_What you should do_
Restate, word for word, every line of the data.
^^^^
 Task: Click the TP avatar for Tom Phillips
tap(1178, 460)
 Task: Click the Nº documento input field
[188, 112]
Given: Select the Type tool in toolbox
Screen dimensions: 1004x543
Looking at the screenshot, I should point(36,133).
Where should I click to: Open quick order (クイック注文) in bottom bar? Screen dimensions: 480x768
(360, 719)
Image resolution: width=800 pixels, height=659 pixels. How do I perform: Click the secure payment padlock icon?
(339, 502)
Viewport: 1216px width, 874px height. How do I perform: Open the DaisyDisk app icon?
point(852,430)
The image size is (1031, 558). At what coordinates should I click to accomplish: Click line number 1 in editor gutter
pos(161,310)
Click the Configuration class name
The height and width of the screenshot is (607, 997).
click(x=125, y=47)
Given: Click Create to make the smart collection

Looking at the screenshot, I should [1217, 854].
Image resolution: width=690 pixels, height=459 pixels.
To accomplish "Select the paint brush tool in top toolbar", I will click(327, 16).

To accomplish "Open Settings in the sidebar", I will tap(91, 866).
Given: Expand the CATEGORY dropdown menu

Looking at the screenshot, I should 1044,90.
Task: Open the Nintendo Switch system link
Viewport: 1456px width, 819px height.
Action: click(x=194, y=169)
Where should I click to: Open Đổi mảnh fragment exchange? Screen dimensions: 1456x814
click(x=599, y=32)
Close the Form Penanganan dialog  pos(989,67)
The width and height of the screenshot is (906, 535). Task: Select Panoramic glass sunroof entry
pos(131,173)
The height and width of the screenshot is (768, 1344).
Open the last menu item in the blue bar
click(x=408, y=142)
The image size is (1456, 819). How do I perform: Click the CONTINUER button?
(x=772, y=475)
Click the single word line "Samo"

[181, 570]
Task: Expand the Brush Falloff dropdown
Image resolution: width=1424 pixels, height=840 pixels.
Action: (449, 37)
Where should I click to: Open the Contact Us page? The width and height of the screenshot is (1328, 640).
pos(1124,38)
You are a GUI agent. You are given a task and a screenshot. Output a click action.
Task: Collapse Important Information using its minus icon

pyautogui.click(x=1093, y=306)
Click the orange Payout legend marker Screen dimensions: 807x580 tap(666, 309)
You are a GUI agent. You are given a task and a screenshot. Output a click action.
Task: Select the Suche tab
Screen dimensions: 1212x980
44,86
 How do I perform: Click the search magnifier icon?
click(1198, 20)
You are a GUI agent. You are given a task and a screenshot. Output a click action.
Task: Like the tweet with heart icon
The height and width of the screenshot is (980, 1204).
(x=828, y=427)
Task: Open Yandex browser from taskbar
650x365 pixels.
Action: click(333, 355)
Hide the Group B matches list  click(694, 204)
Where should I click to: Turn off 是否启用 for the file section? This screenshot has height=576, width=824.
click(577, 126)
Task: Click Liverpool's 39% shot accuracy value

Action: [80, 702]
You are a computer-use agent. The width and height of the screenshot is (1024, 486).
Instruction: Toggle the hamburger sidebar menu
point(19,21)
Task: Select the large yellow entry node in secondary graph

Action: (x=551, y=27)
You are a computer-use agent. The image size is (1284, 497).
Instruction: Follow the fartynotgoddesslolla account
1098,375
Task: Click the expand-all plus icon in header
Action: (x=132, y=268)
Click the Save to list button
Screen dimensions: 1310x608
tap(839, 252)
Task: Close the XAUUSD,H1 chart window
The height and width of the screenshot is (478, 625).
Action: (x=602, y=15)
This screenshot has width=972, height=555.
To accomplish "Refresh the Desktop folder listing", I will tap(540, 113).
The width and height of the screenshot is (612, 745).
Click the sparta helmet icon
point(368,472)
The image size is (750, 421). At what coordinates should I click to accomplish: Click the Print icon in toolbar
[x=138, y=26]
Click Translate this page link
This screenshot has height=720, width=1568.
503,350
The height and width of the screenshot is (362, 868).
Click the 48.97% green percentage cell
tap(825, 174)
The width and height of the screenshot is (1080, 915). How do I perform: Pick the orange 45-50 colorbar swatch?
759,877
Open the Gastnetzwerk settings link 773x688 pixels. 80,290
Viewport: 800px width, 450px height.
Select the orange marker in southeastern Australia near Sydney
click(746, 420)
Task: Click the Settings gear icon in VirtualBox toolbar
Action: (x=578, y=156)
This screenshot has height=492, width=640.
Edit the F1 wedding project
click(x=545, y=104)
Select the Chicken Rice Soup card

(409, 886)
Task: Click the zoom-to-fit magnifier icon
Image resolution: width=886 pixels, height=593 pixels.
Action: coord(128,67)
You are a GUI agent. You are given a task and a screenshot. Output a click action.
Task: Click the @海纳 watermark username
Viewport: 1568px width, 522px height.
^^^^
_Answer for this exercise_
 Task: Click the TP avatar for Tom Phillips
tap(1178, 460)
 Task: Click the Nº documento input field
[188, 112]
Given: Select the Type tool in toolbox
Screen dimensions: 1004x543
Looking at the screenshot, I should point(36,133).
Where should I click to: Open quick order (クイック注文) in bottom bar? Screen dimensions: 480x768
(360, 719)
Image resolution: width=800 pixels, height=659 pixels. How do I perform: Click the secure payment padlock icon?
(339, 502)
Viewport: 1216px width, 874px height. How do I perform: Open the DaisyDisk app icon?
point(852,430)
The image size is (1031, 558). At what coordinates should I click to accomplish: Click line number 1 in editor gutter
pos(161,310)
Click the Configuration class name
The height and width of the screenshot is (607, 997).
click(x=125, y=47)
Given: Click Create to make the smart collection

Looking at the screenshot, I should [1217, 854].
Image resolution: width=690 pixels, height=459 pixels.
To accomplish "Select the paint brush tool in top toolbar", I will click(327, 16).

To accomplish "Open Settings in the sidebar", I will tap(91, 866).
Given: Expand the CATEGORY dropdown menu

Looking at the screenshot, I should 1044,90.
Task: Open the Nintendo Switch system link
Viewport: 1456px width, 819px height.
Action: click(x=194, y=169)
Where should I click to: Open Đổi mảnh fragment exchange? Screen dimensions: 1456x814
click(x=599, y=32)
Close the Form Penanganan dialog  pos(989,67)
The width and height of the screenshot is (906, 535). Task: Select Panoramic glass sunroof entry
pos(131,173)
The height and width of the screenshot is (768, 1344).
Open the last menu item in the blue bar
click(x=408, y=142)
The image size is (1456, 819). How do I perform: Click the CONTINUER button?
(x=772, y=475)
Click the single word line "Samo"

[181, 570]
Task: Expand the Brush Falloff dropdown
Image resolution: width=1424 pixels, height=840 pixels.
Action: (449, 37)
Where should I click to: Open the Contact Us page? The width and height of the screenshot is (1328, 640).
pos(1124,38)
You are a GUI agent. You are given a task and a screenshot. Output a click action.
Task: Collapse Important Information using its minus icon

pyautogui.click(x=1093, y=306)
Click the orange Payout legend marker Screen dimensions: 807x580 tap(666, 309)
You are a GUI agent. You are given a task and a screenshot. Output a click action.
Task: Select the Suche tab
Screen dimensions: 1212x980
44,86
 How do I perform: Click the search magnifier icon?
click(1198, 20)
You are a GUI agent. You are given a task and a screenshot. Output a click action.
Task: Like the tweet with heart icon
The height and width of the screenshot is (980, 1204).
(x=828, y=427)
Task: Open Yandex browser from taskbar
650x365 pixels.
Action: click(333, 355)
Hide the Group B matches list  click(694, 204)
Where should I click to: Turn off 是否启用 for the file section? This screenshot has height=576, width=824.
click(577, 126)
Task: Click Liverpool's 39% shot accuracy value

Action: [80, 702]
You are a computer-use agent. The width and height of the screenshot is (1024, 486).
Instruction: Toggle the hamburger sidebar menu
point(19,21)
Task: Select the large yellow entry node in secondary graph

Action: (x=551, y=27)
You are a computer-use agent. The image size is (1284, 497).
Instruction: Follow the fartynotgoddesslolla account
1098,375
Task: Click the expand-all plus icon in header
Action: (x=132, y=268)
Click the Save to list button
Screen dimensions: 1310x608
tap(839, 252)
Task: Close the XAUUSD,H1 chart window
The height and width of the screenshot is (478, 625).
Action: (x=602, y=15)
This screenshot has width=972, height=555.
To accomplish "Refresh the Desktop folder listing", I will tap(540, 113).
The width and height of the screenshot is (612, 745).
Click the sparta helmet icon
point(368,472)
The image size is (750, 421). At what coordinates should I click to accomplish: Click the Print icon in toolbar
[x=138, y=26]
Click Translate this page link
This screenshot has height=720, width=1568.
503,350
The height and width of the screenshot is (362, 868).
Click the 48.97% green percentage cell
tap(825, 174)
The width and height of the screenshot is (1080, 915). How do I perform: Pick the orange 45-50 colorbar swatch?
759,877
Open the Gastnetzwerk settings link 773x688 pixels. 80,290
Viewport: 800px width, 450px height.
Select the orange marker in southeastern Australia near Sydney
click(746, 420)
Task: Click the Settings gear icon in VirtualBox toolbar
Action: (x=578, y=156)
This screenshot has height=492, width=640.
Edit the F1 wedding project
click(x=545, y=104)
Select the Chicken Rice Soup card

(409, 886)
Task: Click the zoom-to-fit magnifier icon
Image resolution: width=886 pixels, height=593 pixels.
Action: coord(128,67)
You are a GUI agent. You are given a task and a screenshot. Output a click action.
Task: Click the @海纳 watermark username
Viewport: 1568px width, 522px height.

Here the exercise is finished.